### Action item
Write the lines from the one containing "Describe the element at coordinates (137, 456)" through the end of the records as a numbered list, skipping blank lines and leaving out the pictures.

[Records for processing]

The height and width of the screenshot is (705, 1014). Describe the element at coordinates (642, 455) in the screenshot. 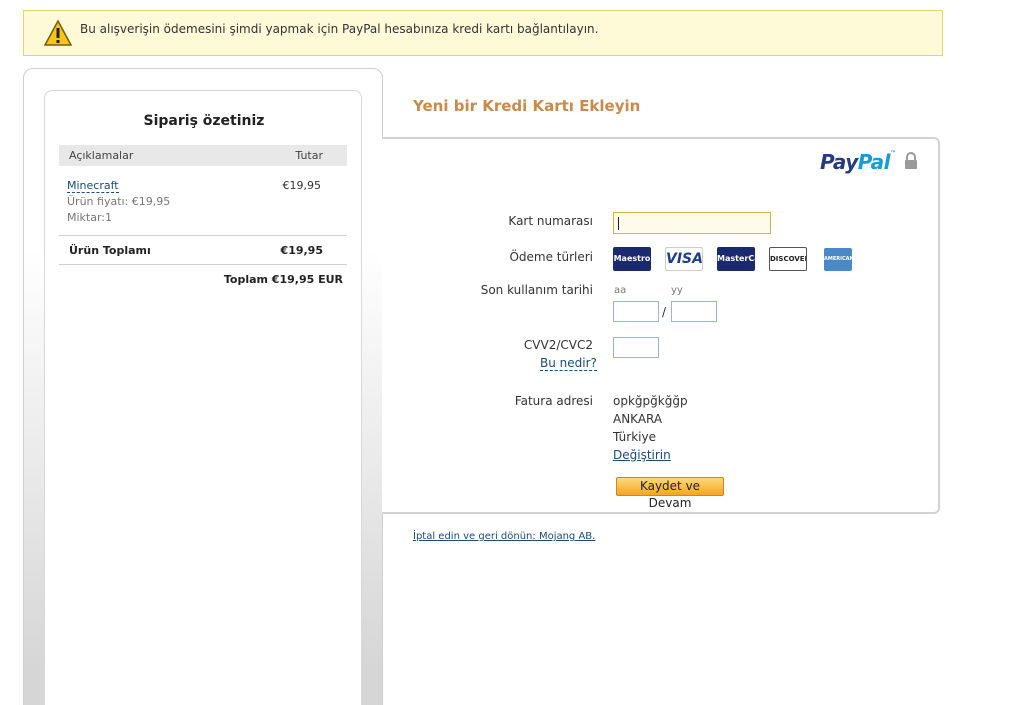

I see `change-address-link: Değiştirin` at that location.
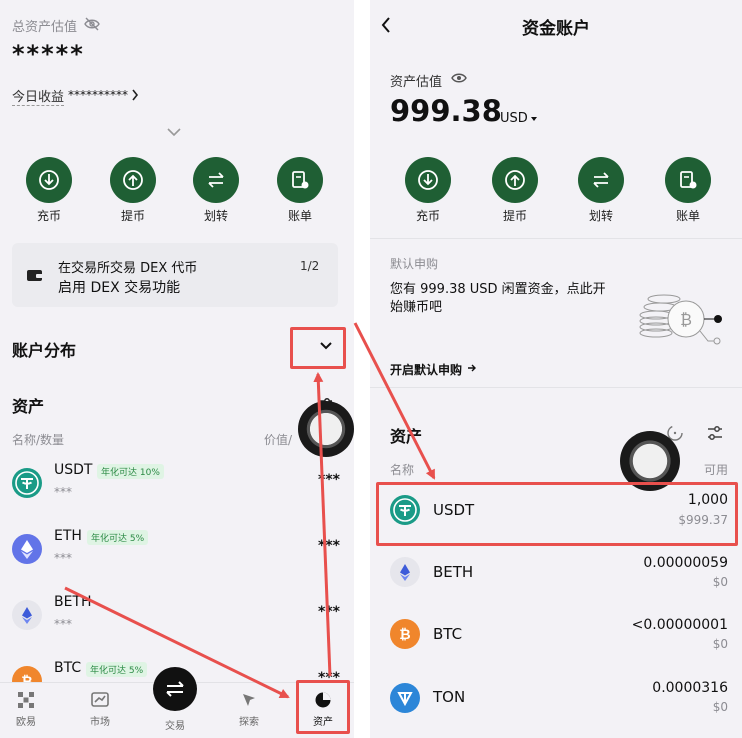 Image resolution: width=742 pixels, height=738 pixels. Describe the element at coordinates (177, 642) in the screenshot. I see `arrow-to-assets-tab` at that location.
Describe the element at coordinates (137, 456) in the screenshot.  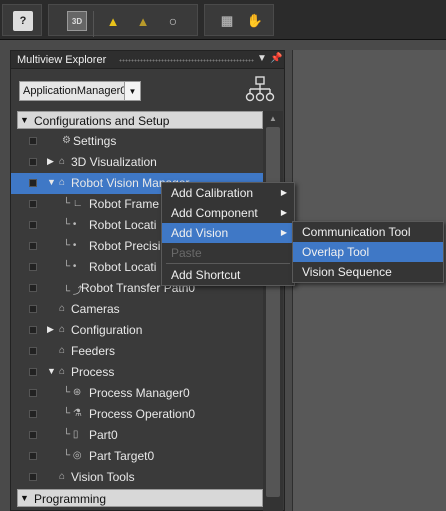
I see `tree-item-part-target: └ ◎ Part Target0` at that location.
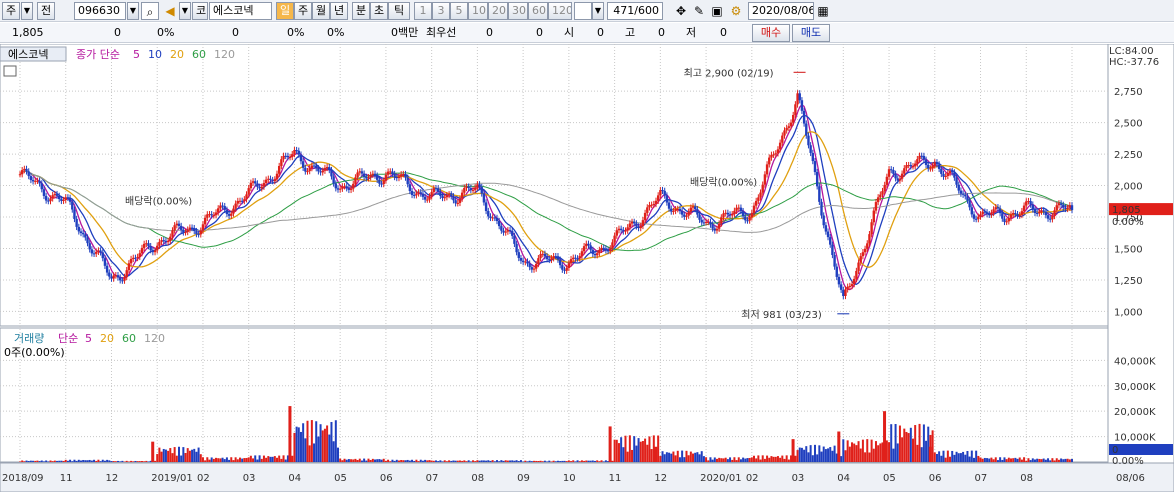 This screenshot has height=492, width=1174. I want to click on count-input: 471/600, so click(635, 11).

[/Records for processing]

### Response to this task
1. Describe the element at coordinates (137, 456) in the screenshot.  
2. I see `tree-item-part-target: └ ◎ Part Target0` at that location.
3.  This screenshot has height=492, width=1174. I want to click on count-input: 471/600, so click(635, 11).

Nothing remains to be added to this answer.